The challenges faced by the retail sector have been widely documented, caused largely by the aforementioned fundamental shift in consumer behaviour. The investment opportunity lies in partnering with those who succeed in putting the consumer at the heart of their retail real estate transformation, intelligently embracing technology and creating responsive and innovative experiences.
Healthcare and hotel sectors also set to benefit
Healthcare and retirement living is a target for investors who have recognised the long-term implications of the UK’s ageing population on the demand for healthcare assets. The hotel sector is also benefitting from the effects of a weaker currency and strong tourist numbers.
What about Brexit and future opportunities?
Whatever Brexit brings, the UK still has a lot to offer from a commercial real estate perspective. As ever, it’s all about choosing a suitable entry point and selecting the right assets and locations to suit your risk profile, which isn’t possible without a bottom-up approach and trusted feet on the ground.
Since the referendum vote, growth in the UK economy has slowed, providing a degree of dislocation between the UK and some other European economies. The forecast for 2019 is marginally above 2018 at 1.5% GDP growth, and is expected to rise to 1.7% in 2020, supported by strong employment and real wage growth.
With this in mind, long-term income strategies will likely be attractive against a backdrop of bond yields, which are set to rise from historic lows, as well as rising property yields, caused by weakening pricing in some locations and slowing, albeit largely positive rental growth, particularly in supply constrained areas.
Prime assets will remain popular with international capital, as they provide stable returns and a buffer to any short-term volatility.

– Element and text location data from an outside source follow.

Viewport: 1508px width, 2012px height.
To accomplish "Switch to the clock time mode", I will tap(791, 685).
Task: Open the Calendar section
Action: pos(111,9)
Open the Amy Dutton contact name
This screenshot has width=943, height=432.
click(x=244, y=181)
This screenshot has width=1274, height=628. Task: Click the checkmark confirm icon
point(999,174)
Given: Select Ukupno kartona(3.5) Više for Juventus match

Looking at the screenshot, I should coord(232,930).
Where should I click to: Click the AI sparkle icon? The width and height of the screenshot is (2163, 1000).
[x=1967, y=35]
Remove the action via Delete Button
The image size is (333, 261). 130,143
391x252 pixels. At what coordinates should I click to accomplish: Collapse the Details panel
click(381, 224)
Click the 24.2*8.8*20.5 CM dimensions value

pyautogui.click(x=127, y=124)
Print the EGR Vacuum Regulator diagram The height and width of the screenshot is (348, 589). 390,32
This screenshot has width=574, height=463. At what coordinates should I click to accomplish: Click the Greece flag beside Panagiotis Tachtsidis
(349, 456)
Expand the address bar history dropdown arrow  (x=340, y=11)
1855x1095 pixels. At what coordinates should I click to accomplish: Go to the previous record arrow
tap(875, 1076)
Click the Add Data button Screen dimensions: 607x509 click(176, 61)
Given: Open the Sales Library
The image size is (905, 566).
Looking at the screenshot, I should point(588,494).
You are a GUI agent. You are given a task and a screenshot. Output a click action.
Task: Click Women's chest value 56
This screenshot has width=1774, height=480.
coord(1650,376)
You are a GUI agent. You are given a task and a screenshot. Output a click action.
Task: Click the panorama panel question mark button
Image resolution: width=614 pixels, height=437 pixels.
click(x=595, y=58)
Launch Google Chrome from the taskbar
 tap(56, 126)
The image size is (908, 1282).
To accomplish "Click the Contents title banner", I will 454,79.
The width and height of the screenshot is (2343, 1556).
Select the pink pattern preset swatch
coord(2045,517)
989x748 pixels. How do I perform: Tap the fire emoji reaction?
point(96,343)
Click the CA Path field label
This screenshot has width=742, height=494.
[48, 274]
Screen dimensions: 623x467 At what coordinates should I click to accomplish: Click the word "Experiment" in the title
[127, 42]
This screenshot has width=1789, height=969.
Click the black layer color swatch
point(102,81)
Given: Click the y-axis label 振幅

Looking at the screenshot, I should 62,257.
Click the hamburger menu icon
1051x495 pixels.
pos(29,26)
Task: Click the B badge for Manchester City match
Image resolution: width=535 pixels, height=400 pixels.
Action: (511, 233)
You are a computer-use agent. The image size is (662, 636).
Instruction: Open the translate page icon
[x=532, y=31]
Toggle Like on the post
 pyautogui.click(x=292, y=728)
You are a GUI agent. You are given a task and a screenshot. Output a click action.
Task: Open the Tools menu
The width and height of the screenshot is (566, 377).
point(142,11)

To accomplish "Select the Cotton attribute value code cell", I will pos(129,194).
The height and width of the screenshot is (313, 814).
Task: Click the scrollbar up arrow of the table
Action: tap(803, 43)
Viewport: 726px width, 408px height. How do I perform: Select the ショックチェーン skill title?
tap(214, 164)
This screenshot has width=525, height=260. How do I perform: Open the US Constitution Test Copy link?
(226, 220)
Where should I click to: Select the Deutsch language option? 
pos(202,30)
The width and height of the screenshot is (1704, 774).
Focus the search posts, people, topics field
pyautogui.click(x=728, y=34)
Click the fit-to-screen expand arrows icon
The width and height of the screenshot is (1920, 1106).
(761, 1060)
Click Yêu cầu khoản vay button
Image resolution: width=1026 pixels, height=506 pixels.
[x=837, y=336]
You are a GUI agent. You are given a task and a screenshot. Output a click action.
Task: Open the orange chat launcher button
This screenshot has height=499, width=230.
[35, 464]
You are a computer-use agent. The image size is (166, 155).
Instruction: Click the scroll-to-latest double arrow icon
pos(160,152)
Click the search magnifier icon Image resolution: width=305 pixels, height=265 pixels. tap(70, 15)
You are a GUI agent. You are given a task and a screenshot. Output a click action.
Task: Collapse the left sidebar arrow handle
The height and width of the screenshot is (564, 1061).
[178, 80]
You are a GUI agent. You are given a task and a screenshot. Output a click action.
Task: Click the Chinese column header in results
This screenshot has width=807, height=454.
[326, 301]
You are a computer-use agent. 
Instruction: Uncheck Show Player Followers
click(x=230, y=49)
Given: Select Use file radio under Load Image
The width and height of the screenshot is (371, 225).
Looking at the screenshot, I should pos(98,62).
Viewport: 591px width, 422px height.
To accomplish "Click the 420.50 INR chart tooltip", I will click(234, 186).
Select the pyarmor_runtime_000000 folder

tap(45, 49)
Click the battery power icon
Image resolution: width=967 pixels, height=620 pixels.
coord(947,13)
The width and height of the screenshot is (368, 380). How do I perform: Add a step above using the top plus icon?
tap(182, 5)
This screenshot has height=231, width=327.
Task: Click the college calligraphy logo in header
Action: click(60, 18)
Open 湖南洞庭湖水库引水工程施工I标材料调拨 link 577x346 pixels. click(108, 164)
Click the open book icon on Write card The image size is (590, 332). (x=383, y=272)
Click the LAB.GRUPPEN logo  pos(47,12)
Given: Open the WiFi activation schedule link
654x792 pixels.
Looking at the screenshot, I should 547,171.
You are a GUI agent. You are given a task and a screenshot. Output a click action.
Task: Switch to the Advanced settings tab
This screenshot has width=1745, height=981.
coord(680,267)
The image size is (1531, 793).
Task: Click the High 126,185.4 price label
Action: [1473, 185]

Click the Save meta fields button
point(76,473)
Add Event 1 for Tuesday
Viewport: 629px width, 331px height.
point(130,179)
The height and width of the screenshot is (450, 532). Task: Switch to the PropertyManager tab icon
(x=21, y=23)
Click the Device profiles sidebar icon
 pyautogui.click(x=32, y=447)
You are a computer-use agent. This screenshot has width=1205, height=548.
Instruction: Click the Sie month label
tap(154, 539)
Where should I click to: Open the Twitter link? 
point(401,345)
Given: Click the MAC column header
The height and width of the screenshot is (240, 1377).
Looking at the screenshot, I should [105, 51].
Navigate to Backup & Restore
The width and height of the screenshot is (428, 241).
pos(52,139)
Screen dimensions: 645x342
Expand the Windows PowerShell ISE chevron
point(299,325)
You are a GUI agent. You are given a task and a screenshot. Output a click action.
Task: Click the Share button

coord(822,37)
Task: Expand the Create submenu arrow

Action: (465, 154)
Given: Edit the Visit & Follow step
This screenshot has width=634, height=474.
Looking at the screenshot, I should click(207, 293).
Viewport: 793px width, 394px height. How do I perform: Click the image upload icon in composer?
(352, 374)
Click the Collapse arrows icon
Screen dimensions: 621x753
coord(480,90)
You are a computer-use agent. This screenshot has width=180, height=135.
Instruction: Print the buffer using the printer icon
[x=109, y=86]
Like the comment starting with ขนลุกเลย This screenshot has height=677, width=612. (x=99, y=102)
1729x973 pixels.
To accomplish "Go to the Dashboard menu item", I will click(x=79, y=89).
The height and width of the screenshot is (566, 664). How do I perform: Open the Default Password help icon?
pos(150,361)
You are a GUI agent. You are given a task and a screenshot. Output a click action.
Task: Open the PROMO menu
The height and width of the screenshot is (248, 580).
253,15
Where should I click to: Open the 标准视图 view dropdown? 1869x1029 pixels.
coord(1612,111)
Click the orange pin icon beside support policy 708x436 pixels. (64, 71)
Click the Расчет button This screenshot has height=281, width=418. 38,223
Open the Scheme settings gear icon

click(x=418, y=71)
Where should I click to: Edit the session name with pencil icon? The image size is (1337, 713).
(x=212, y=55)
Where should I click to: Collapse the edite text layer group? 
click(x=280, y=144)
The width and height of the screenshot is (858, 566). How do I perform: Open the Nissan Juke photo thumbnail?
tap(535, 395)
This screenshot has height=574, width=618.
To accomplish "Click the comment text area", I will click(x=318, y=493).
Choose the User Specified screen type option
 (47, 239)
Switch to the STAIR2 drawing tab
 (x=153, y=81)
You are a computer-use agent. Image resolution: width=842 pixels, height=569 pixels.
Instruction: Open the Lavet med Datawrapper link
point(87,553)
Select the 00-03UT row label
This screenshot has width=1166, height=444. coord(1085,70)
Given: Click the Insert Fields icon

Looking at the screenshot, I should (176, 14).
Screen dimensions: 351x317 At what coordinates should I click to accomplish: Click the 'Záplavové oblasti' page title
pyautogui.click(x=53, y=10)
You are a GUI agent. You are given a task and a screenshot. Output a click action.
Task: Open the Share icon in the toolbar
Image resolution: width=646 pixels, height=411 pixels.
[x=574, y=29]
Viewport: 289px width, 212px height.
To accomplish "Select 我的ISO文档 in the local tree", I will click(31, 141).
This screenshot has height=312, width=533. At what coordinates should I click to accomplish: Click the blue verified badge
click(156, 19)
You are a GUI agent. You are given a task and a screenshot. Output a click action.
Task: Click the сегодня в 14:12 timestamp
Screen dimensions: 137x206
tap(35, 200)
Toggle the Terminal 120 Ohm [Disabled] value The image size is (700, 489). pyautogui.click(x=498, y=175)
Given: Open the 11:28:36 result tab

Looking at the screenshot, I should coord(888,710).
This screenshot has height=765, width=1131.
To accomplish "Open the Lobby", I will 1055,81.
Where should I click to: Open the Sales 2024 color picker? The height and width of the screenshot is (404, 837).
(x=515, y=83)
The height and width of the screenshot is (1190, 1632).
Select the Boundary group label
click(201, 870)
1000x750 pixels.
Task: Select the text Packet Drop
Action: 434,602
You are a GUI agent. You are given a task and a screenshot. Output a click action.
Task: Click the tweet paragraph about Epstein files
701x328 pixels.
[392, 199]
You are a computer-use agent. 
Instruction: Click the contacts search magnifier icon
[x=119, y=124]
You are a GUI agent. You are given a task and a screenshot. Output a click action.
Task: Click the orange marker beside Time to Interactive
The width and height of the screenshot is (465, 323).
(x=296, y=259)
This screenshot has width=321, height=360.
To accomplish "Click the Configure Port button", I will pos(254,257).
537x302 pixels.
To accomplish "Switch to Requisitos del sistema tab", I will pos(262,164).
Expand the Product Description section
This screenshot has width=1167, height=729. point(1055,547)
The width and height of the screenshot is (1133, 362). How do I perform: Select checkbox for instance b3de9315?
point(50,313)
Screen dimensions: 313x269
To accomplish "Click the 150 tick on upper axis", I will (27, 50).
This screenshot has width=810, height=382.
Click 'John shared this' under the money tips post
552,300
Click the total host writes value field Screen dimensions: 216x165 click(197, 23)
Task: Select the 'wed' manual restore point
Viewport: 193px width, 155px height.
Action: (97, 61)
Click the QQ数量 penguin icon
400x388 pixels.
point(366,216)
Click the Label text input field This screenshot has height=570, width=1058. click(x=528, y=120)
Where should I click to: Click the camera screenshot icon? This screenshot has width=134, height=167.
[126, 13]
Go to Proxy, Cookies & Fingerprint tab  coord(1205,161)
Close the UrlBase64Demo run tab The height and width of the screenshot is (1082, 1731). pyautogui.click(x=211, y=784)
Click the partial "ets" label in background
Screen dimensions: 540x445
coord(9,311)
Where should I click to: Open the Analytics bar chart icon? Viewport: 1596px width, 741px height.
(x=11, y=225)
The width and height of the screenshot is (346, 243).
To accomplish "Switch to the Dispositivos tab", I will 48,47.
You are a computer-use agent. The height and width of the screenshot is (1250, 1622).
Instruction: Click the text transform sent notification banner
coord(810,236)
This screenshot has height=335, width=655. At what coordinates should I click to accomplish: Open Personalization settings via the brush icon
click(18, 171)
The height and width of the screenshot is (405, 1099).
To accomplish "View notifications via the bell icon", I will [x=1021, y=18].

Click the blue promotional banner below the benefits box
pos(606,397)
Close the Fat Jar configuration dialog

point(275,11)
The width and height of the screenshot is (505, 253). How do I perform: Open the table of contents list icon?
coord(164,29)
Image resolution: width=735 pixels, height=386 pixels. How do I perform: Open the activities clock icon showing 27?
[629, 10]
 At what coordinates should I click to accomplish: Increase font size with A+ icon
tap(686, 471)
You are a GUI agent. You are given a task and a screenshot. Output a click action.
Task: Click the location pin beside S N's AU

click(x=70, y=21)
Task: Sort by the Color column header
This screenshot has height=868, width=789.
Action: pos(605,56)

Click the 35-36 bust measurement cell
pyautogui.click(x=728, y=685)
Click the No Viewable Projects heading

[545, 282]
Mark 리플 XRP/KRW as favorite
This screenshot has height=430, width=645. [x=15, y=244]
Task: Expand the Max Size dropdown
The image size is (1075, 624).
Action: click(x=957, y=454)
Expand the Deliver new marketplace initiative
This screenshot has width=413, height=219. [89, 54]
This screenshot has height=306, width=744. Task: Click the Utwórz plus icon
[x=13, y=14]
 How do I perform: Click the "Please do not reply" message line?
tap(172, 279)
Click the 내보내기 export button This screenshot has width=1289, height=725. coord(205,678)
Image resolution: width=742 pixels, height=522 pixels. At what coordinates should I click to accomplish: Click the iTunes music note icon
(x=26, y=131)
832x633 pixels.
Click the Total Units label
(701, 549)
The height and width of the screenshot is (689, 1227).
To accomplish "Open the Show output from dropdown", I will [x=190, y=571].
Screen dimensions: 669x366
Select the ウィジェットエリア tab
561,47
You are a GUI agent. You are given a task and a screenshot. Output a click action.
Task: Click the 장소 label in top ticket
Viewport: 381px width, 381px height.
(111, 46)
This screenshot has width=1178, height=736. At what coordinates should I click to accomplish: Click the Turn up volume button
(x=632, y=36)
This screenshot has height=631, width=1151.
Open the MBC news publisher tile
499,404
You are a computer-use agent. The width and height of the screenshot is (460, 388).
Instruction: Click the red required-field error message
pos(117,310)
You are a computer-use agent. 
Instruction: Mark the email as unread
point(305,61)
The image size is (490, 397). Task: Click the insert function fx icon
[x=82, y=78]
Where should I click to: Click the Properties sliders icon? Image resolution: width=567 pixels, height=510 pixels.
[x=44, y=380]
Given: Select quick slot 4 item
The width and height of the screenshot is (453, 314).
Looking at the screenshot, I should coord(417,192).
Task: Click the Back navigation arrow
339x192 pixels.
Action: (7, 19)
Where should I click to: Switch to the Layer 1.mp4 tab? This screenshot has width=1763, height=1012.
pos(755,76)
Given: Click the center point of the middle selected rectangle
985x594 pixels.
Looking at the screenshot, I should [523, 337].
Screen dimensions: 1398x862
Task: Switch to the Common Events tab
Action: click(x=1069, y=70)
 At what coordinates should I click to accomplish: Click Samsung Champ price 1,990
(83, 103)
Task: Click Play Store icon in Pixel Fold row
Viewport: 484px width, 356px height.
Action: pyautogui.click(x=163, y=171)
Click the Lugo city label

In the secondary markets, where conditions are more challenging, there are still opportunities to purchase value-add assets at a reasonable discount.
Despite uncertainty around the outcome of the UK’s potential exit from Europe, the long-term fundamentals of the UK commercial real estate market remain solid. There are opportunities for long-term investment strategies as well as short-term, higher-yielding strategies, providing investors select the right assets at the right price at the right time.